We, in this room, are privileged to live in a time and place where we can pretty much do whatever we want. No longer, as it was in history, are we restrained by the occupations of our fathers. Nor are we anymore bound by a rigid social class order. No more lord and servant. But on the flip-side of life operating according to immovable constraint, of restriction, of suffocating tradition, the weight of generations–we are caught in a disorienting storm of freedom.

When you are given the wide range of choice, when life is presented as a menu of seemingly infinite possibility, how can we ever be sure we are making the right –the absolute best– decision? It used to be that you made the best of the cards dealt to you. Now, you are the master architect of your life. That is a lot of pressure to do the right thing. It’s a lot of responsibility to construct and maintain this house, our individual lives.

Then comes the subject of marriage. It used to be that everyone married who they were told to and that was that. It wasn’t about romantic love, it was about economic necessity or political alliance. Such were the demands of traditional societies. But now nobody in our country is under duress to get married.

So what now is the meaning of choosing to be unified for life in the form of marriage? Is it the certificate, combining of assets, and other practical matters?

We have all heard it. “So and so are getting married, but I don’t understand why. Who needs to?” Nowadays there is no stigma, you can live together forever as boyfriend and girlfriend. Have children and buy a house together. Why go through the fuss, when it doesn’t “matter” anymore?

It doesn’t help that there are negative portraits of marriage in films and television. It seems everywhere we look, there is the representation of marriage as a jail sentence, as preventing people from reaching their highest potential and causing more strife than joy.

What then is the meaning of marriage in our modern world?

Marriage is the union of two human beings at their deepest core, the ineffable essence of ourselves we call the soul. It means more than a lawyer’s contract. It is stronger than the bonds of any other man-made distinction. Stronger than armies, more clear than the borders of nations such forces fight over. I resist the painting of marriage as a shackling, of limitation. No. It is the greatest freedom we can ever experience. It is to be completely accepted, understood, loved, just the way we are.
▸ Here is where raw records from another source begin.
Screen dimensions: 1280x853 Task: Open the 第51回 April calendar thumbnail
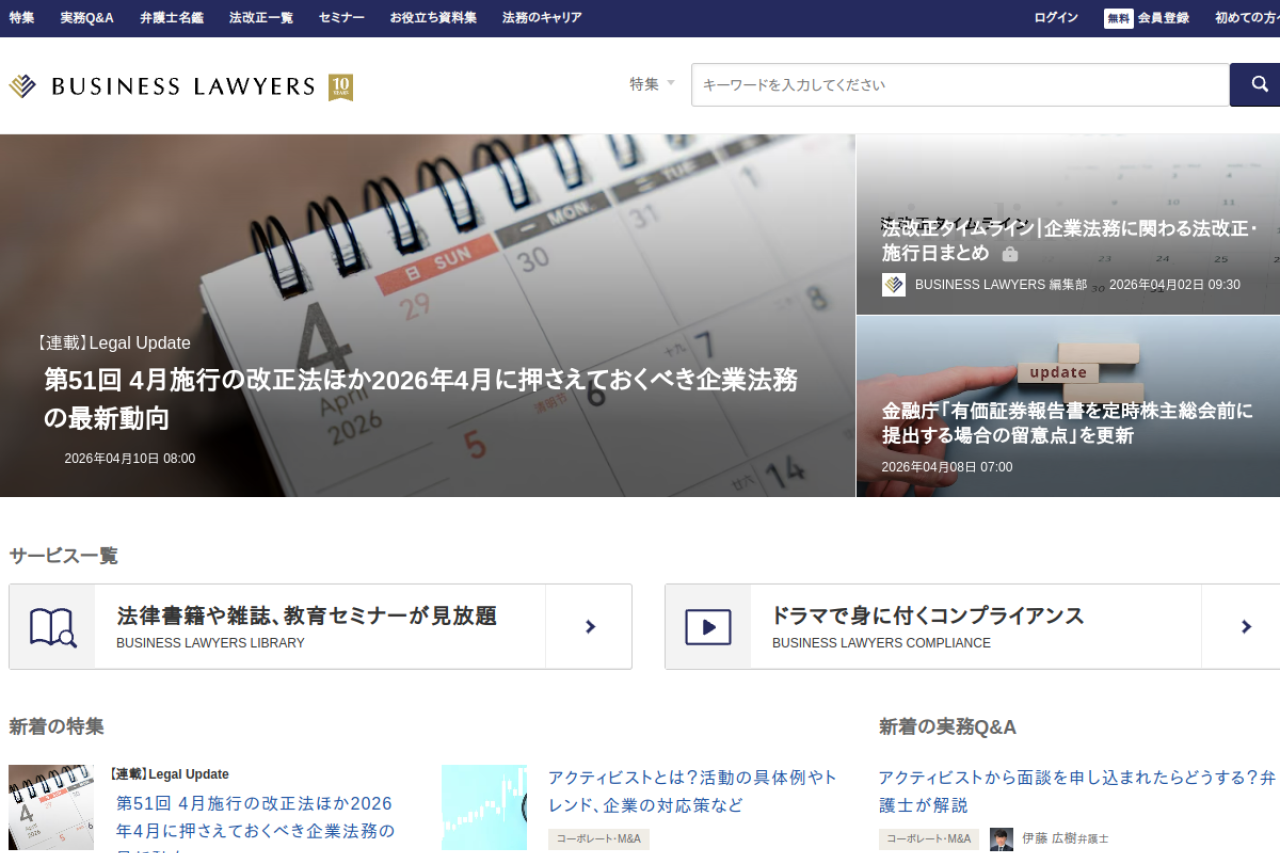pyautogui.click(x=51, y=807)
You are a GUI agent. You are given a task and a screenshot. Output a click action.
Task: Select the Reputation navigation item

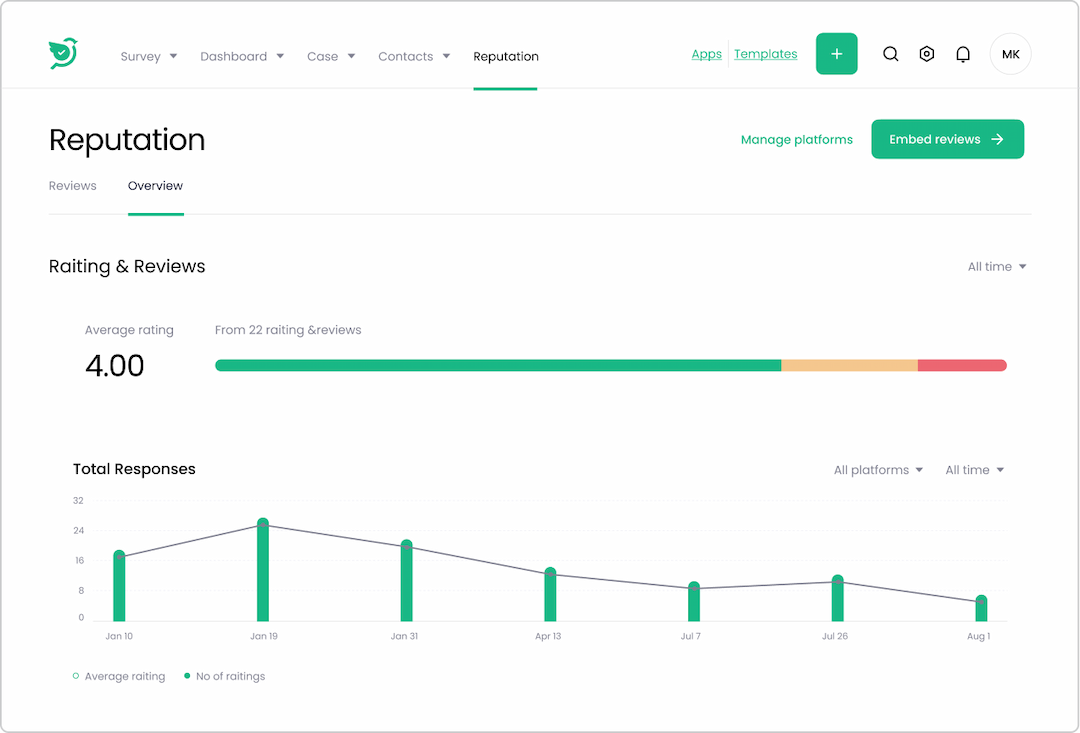pos(506,57)
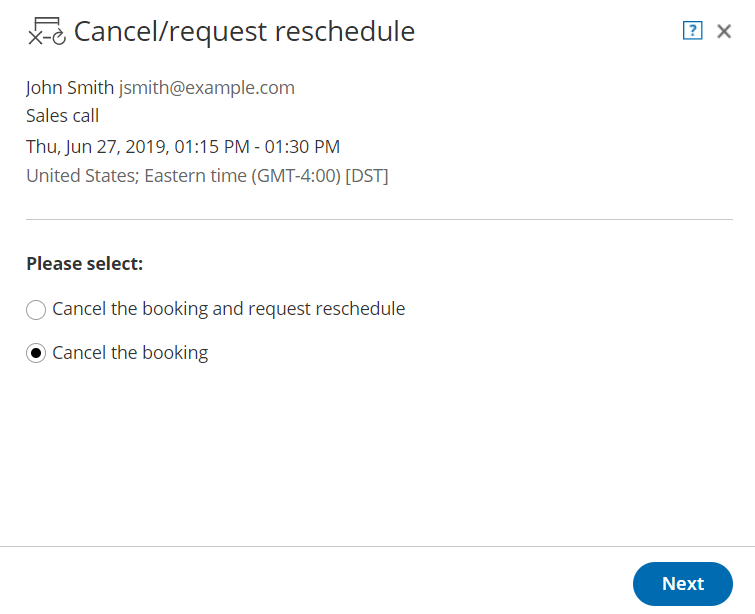
Task: Click the "Sales call" booking subject
Action: point(62,116)
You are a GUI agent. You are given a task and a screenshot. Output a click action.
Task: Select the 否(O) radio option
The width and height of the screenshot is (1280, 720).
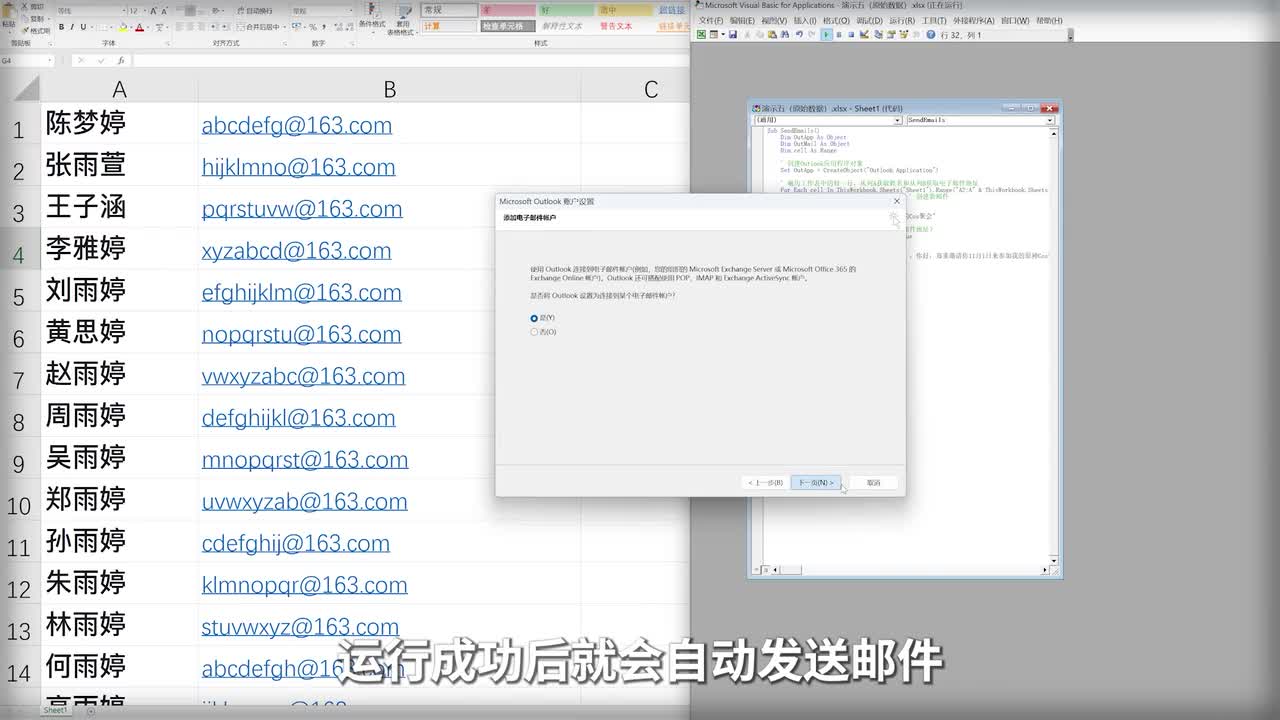pos(534,332)
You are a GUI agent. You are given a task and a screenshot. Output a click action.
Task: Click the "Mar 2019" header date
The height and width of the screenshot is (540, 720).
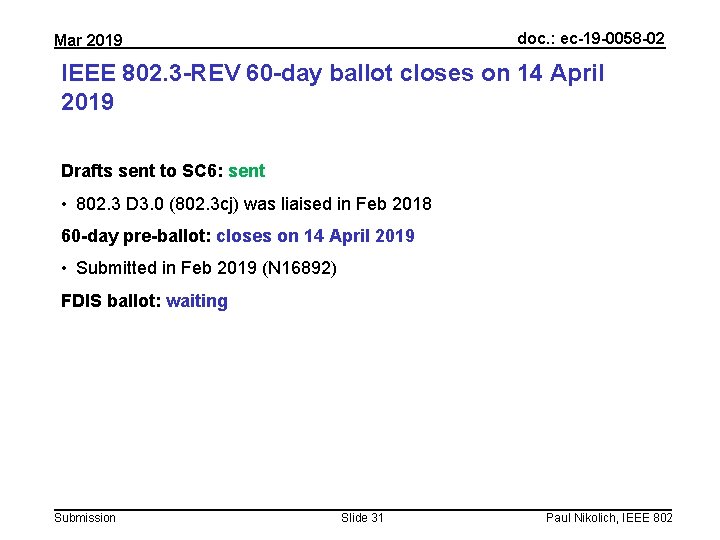pyautogui.click(x=88, y=40)
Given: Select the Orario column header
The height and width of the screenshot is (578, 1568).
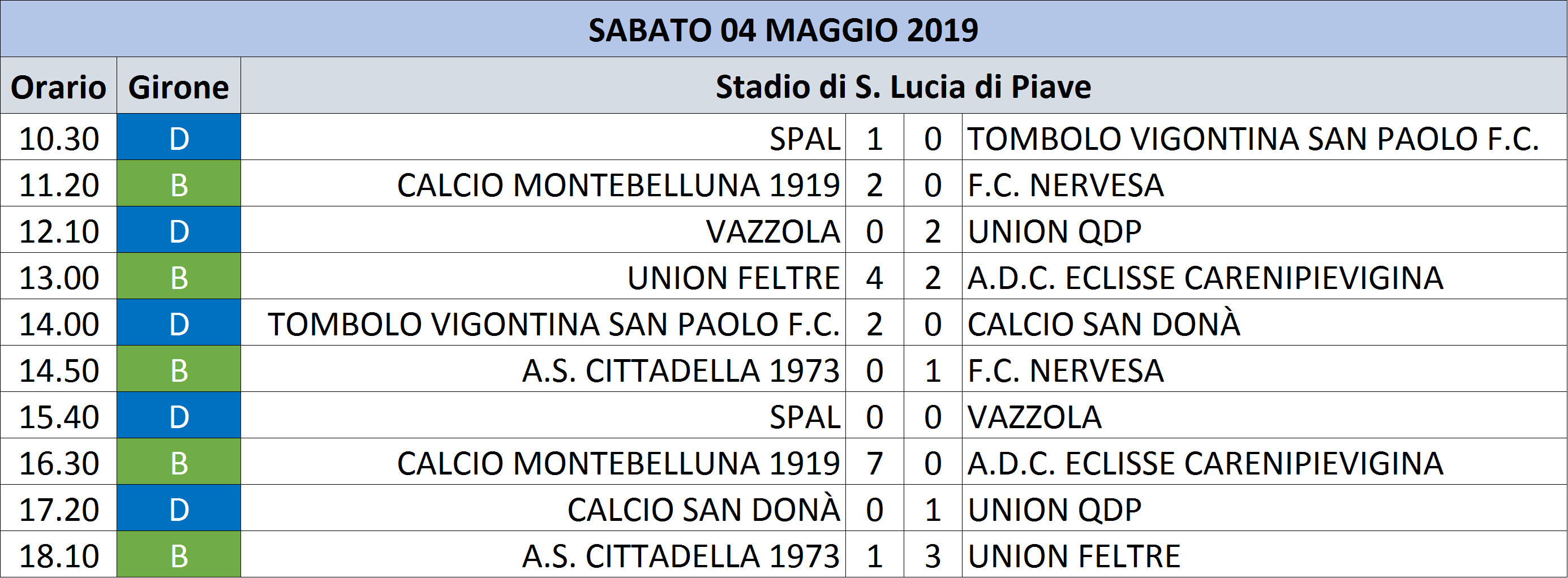Looking at the screenshot, I should (x=58, y=86).
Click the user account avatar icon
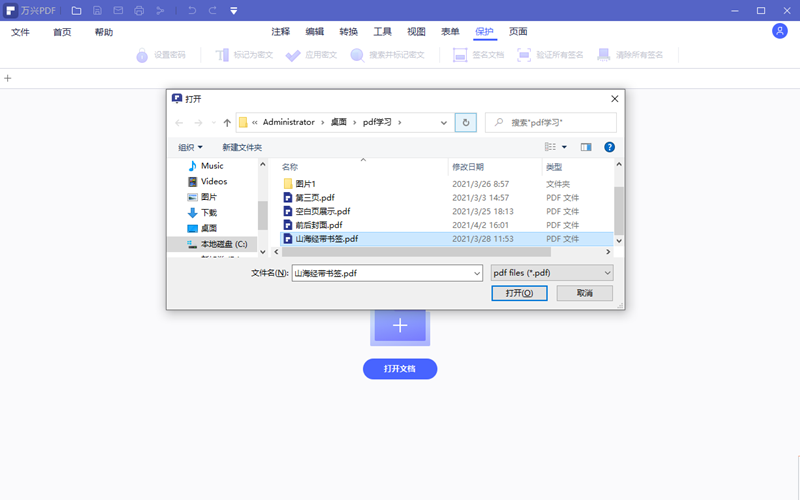Viewport: 800px width, 500px height. point(780,31)
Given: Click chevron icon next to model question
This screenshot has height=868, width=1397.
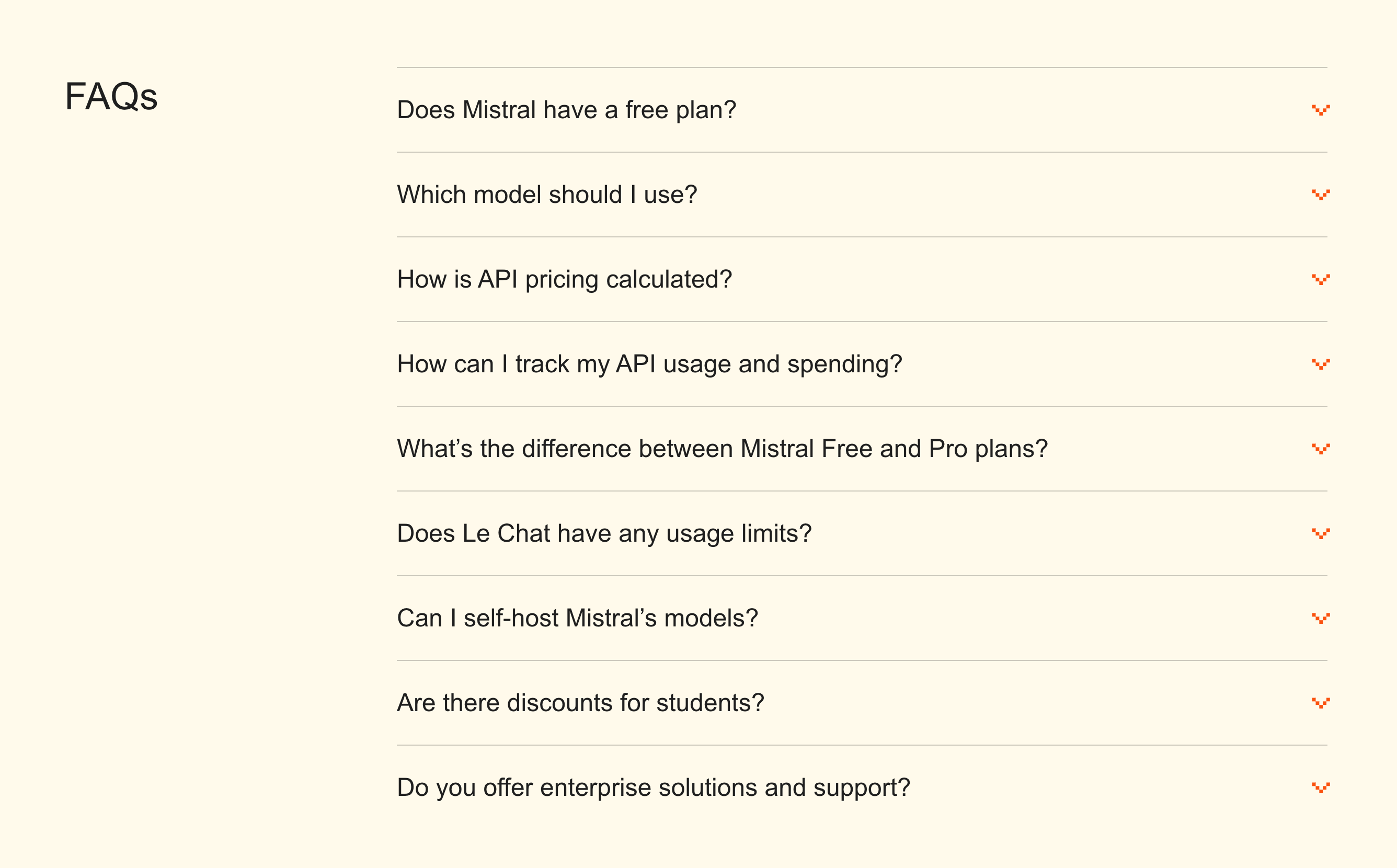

Marriage is the courage to face each day knowing the entire world could turn against us, and yet we would still have one person on our side. You will never again be alone.

Ceremony. Duty. Honor. Promise. These words we have heard so many times repeated throughout history, they have lost some of their potency. Here, today, we listen to these words as if they are brand new. Untethered to any old notions, wholly for our millennium. Each marriage is an opportunity to begin again, to define family the way we choose. Because it is in choosing it, when it’s no longer “necessary,” that makes is so singularly special, so weighty with meaning. So wondrous.

This day is for (name) and (name), who are here before us in complete freedom, to seek and meld their destinies together, for the rest of their hopefully long, healthy, joyful lives.


Written for Christopher, I just didn’t know it at the time. He’s not afraid of the heavy stuff. Together since our first kiss in February of 2001.

3 responses to “The Rejected Wedding Speech

  1. Stephanie,
    I really enjoyed reading this “rejected” wedding speech — although I don’t understand “why”! This is very inspirational and thought provoking! Thank you for sharing! Hugs!